Dogs, horses and even cats have been and are being used as therapy animals. Dogs help the physically disabled;cats keep good company and horses help the physically, mentally and emotionally disabled.
Initially, dogs were the go-to animals when it came to animal-assisted therapy (AAT). There was, I think, this mistaken notion that cats wouldn’t be good at it — that they would squirm, scratch and freak out in general.
Fortunately, that notion has fallen by the wayside, and cats are coming into their own as furry therapists. A couple of my friends are in the process of getting their cats — one of them a three-legged rescue with the unfortunate name of Legolas — trained to be pet therapy volunteers.
Therapy cats help all sorts of people. For elderly people like Bunny, they provide stimulation and non-threatening contact. They stimulate seniors’ mental faculties and help them recover more quickly from illnesses. One study conducted in nursing homes in New York, Missouri and Texas showed that AAT resulted in patients’ medication costs dropping an average of 69 percent.
Then there are children and teens with autism and other disorders. Cats seem to be able to unlock the person trapped within by sheer virtue of their quiet understanding.

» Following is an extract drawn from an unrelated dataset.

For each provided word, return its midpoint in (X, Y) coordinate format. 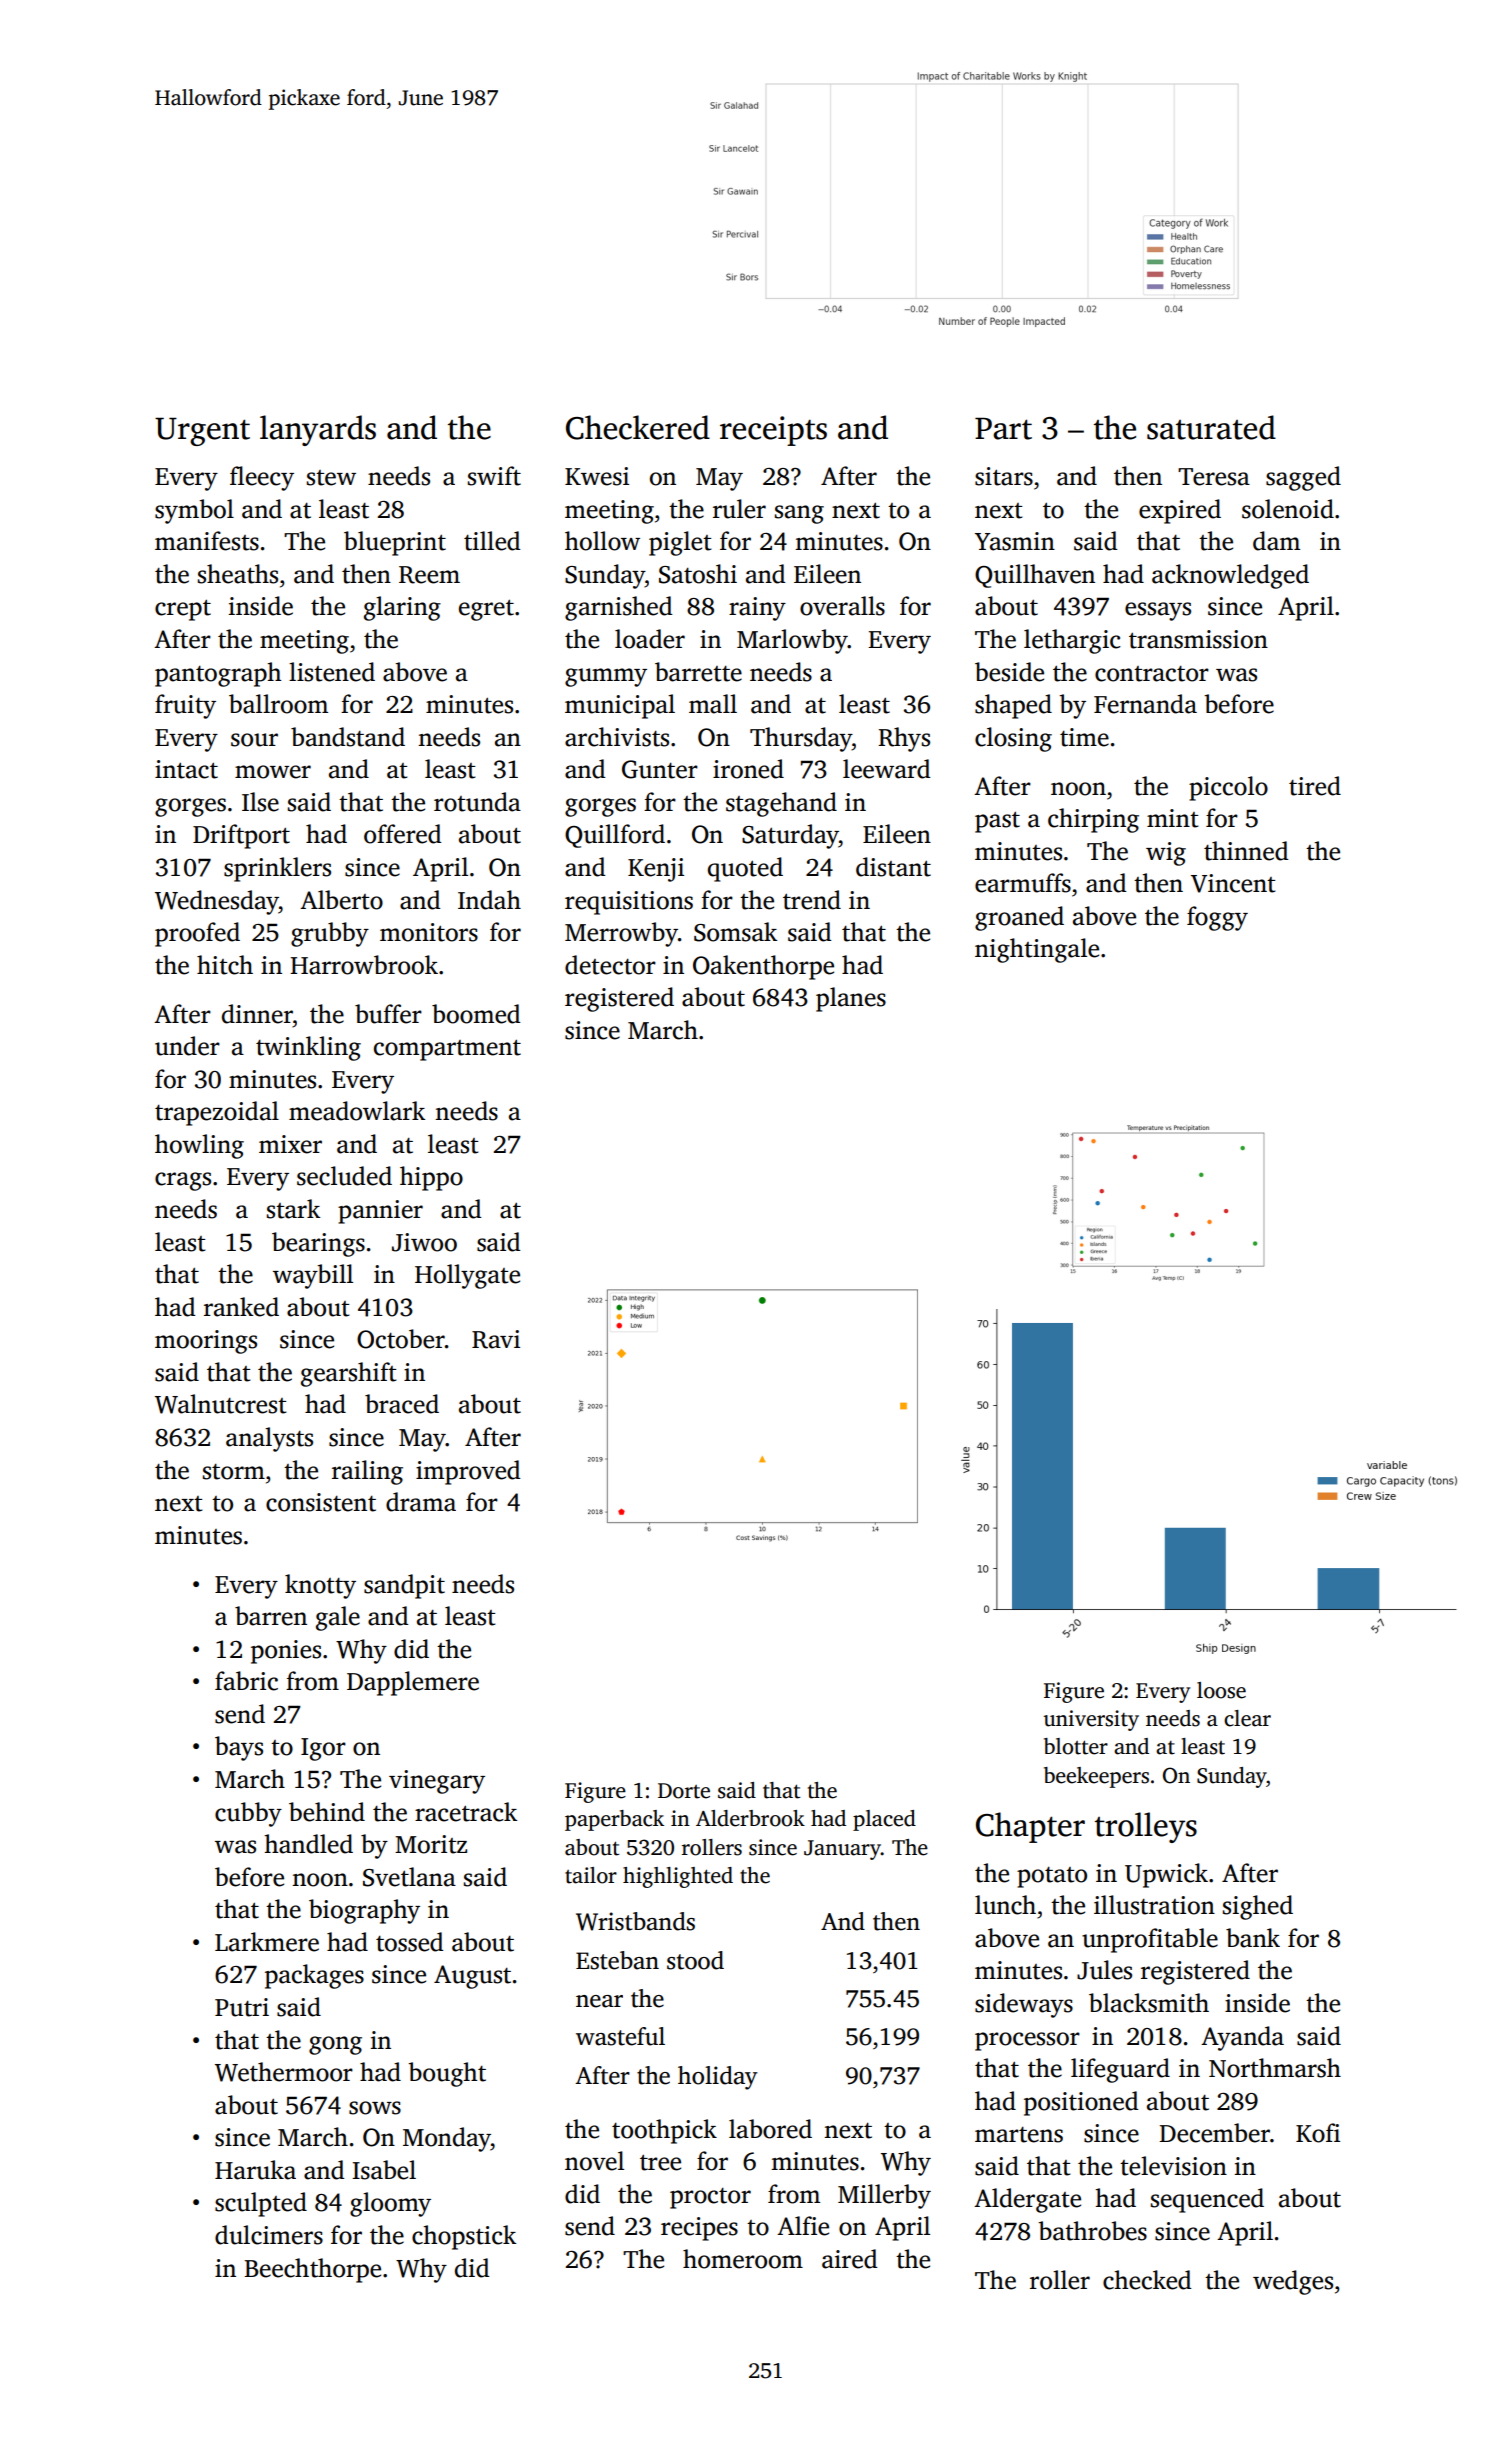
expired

Obviously, certain cats are better suited to AAT than others. Jake, a handsome ruddy Abyssinianbelonging to writer-photographer-cartoonist Coco Koh (The Daily Abyssinian), took to it like this was the work he’d been born to do. Abys are generally pretty sociable cats, and Jake has a sort of Cary Grant charm and aplomb.
He has been a therapy cat since September 2010. Koh got him certified through Pet Partners (formerly the Delta Society), the oldest AAT organization in the country.

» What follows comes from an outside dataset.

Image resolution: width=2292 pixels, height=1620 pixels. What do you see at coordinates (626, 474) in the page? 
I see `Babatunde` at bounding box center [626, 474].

She herself had to take two eight-hour classes to learn “how to read your animal’s body language, how to behave around sick/elderly/mentally handicapped individuals, and how to deal with situations like someone wanting to keep your animals.” The instructors even touched on Health Insurance Portability and Accountability Act (HIPAA) laws.
“To be a therapy animal,” Koh explains, “a cat needs to be sociable and like people, but they also have to be calm and not easily startled. They need to be immune to loud noises, people yelling, other animals (dogs in particular), and unusual machinery and equipment (and the sounds they make), and they need to be comfortable in a strange environment. Having the stroller helps a lot because it’s a piece of ‘home’ in the middle of a strange space.”
Comment
Wow. No I didn't know horses guide the blind, how cool! Yes, there is a barn cat at the stable I ride at, and he is in love with my belt. Unfortunately I am allergic to cats. I like cats but I prefer horses and dogs more.
Did you know that horses can also guide the blind? Personally I've know 2 horses that guided blind pasture mates through the pasture. Plus now mini horses have been trained as seeing eye dog substitutes for humans!
A little hint on approaching cats--don't look into their eyes (dogs too), and when you ask them to approach look away while they make up their minds and finally approach. Cats are very good at telling a person where they want to be petted, though you are right that when they don't want to be petted or don't want to be petted any more they can be rather blunt about it. My universal signal for a cat I want to meet is to hang my hand down where the cat can see it, wiggle my fingers a little bit, do a few little kissing noises, and patiently wait while the cat makes up its mind while making sure I am not looking at the cat. Cats are little, they fear predators as much any small animal.